## Task
Scan the records below for lines with the word "brands", then state how many you find and nothing else.

*** Data records

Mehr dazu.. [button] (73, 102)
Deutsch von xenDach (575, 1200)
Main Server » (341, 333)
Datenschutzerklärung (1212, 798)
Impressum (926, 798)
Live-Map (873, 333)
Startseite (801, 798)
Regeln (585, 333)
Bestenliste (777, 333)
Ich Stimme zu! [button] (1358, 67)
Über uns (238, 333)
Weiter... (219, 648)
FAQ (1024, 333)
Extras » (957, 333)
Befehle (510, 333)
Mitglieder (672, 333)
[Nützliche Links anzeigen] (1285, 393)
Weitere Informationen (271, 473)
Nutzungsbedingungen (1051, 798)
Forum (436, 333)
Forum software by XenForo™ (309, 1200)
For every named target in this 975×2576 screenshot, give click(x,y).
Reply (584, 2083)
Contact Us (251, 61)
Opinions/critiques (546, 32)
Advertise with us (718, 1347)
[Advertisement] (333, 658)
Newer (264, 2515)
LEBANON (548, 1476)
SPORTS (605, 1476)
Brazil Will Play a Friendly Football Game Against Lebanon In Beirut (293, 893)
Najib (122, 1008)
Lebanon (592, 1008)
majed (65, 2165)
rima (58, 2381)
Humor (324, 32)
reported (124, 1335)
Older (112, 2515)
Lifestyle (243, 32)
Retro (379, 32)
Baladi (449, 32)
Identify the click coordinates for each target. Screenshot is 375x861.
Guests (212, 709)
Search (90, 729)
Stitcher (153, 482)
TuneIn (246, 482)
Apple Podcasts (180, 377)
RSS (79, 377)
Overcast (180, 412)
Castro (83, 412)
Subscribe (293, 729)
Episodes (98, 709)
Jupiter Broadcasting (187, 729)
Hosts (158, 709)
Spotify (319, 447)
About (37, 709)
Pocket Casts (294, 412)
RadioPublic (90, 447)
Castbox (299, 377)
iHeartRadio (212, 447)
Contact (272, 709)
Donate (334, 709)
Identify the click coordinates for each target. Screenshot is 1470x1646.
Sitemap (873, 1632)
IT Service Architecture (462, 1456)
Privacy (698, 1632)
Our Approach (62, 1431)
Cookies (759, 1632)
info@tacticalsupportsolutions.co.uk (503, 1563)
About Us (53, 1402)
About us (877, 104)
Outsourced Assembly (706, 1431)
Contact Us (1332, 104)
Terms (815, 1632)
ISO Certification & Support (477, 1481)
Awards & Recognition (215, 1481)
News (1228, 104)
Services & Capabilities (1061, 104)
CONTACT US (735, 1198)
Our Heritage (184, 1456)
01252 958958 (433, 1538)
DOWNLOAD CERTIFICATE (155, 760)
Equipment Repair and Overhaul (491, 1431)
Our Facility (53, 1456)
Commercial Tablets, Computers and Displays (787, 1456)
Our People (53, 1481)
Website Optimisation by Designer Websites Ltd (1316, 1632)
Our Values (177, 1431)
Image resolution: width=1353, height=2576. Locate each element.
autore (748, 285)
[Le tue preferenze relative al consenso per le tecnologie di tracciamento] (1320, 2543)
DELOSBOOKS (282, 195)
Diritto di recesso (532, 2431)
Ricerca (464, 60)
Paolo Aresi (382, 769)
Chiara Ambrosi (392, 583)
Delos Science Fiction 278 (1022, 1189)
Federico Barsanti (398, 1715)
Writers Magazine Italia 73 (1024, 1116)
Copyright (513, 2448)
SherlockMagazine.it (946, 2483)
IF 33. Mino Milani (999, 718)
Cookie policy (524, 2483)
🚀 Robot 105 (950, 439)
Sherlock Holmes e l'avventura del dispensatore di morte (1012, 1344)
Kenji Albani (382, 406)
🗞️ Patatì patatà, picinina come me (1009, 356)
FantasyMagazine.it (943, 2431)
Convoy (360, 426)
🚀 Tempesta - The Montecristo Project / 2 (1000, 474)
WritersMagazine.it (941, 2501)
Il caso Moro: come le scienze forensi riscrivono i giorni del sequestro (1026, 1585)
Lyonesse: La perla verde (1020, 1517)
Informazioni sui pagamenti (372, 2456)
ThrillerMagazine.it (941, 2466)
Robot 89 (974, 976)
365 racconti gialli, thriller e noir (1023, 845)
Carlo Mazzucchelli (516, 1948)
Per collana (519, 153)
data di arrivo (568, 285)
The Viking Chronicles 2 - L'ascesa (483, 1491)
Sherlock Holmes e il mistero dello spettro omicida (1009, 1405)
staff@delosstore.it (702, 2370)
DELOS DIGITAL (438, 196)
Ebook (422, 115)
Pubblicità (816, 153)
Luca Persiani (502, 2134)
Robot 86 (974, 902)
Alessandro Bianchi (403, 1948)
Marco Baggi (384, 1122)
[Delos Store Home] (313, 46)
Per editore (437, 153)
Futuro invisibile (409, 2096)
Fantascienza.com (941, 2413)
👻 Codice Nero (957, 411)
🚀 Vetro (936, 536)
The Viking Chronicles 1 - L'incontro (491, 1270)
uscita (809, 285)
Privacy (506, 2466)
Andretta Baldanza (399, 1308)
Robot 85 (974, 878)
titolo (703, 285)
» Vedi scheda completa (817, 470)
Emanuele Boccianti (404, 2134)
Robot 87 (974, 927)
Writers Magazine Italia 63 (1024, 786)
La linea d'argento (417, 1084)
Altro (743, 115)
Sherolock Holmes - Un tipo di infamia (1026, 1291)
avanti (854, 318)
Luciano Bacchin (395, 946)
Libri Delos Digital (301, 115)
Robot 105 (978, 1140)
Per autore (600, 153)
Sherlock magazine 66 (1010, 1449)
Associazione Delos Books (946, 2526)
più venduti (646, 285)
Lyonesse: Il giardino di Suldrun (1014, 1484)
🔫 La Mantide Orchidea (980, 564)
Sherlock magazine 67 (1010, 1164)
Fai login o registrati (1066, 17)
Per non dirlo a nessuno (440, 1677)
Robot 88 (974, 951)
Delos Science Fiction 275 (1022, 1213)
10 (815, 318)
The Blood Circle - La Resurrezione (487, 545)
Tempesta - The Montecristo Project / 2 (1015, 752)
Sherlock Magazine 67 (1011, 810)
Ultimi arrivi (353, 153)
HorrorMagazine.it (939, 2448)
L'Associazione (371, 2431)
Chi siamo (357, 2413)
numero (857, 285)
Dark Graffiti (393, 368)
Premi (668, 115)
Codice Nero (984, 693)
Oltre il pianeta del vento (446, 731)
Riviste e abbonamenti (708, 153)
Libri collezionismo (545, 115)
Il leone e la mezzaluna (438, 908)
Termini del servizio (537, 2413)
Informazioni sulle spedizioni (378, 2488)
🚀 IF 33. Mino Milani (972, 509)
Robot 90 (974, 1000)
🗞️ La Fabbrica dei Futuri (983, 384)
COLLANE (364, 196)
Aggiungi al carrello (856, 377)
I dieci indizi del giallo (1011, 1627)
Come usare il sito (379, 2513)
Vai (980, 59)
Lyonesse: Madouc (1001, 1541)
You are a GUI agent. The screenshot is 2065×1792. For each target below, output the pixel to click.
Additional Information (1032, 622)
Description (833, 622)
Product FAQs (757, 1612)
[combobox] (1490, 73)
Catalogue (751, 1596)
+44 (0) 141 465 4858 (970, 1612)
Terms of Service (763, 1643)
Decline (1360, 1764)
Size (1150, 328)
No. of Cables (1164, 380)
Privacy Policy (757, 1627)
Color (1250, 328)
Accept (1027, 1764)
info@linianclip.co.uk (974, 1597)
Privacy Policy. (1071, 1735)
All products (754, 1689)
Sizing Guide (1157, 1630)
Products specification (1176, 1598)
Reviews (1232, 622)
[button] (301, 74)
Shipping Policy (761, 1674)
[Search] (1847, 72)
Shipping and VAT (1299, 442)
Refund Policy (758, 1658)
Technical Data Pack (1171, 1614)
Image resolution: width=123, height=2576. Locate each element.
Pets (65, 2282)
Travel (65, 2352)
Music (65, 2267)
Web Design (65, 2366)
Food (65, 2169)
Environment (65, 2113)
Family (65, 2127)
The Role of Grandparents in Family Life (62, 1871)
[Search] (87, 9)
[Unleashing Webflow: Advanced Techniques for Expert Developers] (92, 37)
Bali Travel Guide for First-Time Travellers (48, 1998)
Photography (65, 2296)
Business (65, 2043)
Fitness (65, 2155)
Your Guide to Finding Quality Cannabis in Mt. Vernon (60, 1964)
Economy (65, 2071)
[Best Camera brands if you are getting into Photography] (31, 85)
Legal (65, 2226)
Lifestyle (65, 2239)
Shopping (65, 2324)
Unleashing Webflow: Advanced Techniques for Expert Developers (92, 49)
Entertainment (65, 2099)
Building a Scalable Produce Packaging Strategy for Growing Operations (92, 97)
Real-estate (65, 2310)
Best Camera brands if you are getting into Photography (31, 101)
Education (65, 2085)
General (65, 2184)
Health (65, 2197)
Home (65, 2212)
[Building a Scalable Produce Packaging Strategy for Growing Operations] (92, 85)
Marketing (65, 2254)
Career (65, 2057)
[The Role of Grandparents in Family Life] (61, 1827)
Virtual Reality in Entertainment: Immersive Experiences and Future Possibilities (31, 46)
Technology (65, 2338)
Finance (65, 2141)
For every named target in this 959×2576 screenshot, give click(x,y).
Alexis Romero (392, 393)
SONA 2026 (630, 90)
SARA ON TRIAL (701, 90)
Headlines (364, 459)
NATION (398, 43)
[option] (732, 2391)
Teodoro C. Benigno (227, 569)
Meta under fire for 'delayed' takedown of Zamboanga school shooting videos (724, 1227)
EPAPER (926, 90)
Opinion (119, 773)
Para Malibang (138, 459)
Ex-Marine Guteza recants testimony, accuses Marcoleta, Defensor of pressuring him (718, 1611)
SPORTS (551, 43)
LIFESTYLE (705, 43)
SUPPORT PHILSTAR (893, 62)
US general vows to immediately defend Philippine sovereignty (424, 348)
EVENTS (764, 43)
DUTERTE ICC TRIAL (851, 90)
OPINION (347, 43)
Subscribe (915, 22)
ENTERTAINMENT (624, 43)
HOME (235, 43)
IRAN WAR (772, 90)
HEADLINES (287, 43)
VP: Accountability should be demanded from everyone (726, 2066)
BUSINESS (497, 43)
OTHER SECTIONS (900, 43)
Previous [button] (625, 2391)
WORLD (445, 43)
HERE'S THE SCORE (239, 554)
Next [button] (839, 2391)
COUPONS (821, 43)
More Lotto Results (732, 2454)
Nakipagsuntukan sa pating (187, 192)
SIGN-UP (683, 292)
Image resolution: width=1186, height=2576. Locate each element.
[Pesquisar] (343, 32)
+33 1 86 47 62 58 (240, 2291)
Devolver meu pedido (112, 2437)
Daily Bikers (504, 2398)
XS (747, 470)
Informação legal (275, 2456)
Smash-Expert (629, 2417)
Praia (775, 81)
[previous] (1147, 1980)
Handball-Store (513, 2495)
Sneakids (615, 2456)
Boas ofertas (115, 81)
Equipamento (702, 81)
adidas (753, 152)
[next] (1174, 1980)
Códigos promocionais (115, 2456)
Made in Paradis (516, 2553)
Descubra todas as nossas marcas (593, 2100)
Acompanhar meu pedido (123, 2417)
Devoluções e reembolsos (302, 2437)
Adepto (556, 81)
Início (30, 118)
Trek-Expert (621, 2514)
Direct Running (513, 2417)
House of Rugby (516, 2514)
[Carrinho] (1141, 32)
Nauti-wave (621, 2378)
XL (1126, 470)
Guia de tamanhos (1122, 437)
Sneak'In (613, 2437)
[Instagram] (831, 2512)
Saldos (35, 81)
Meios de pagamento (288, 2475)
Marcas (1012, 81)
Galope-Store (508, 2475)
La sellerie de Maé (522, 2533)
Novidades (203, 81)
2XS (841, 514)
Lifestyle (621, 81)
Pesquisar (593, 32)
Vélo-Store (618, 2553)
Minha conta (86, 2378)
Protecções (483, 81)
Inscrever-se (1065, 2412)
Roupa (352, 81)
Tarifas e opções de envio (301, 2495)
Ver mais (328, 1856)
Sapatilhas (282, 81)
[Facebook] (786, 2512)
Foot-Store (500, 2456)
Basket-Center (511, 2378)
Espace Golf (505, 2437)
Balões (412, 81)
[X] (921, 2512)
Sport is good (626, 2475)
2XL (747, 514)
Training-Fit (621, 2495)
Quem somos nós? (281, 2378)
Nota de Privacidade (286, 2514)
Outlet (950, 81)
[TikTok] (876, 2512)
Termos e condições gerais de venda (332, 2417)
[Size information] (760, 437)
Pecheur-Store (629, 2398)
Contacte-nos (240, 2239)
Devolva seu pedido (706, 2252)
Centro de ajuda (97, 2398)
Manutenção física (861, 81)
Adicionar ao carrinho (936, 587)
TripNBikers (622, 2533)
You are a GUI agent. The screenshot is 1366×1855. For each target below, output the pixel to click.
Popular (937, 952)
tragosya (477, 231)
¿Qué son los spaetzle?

******

## Solution to the exercise
2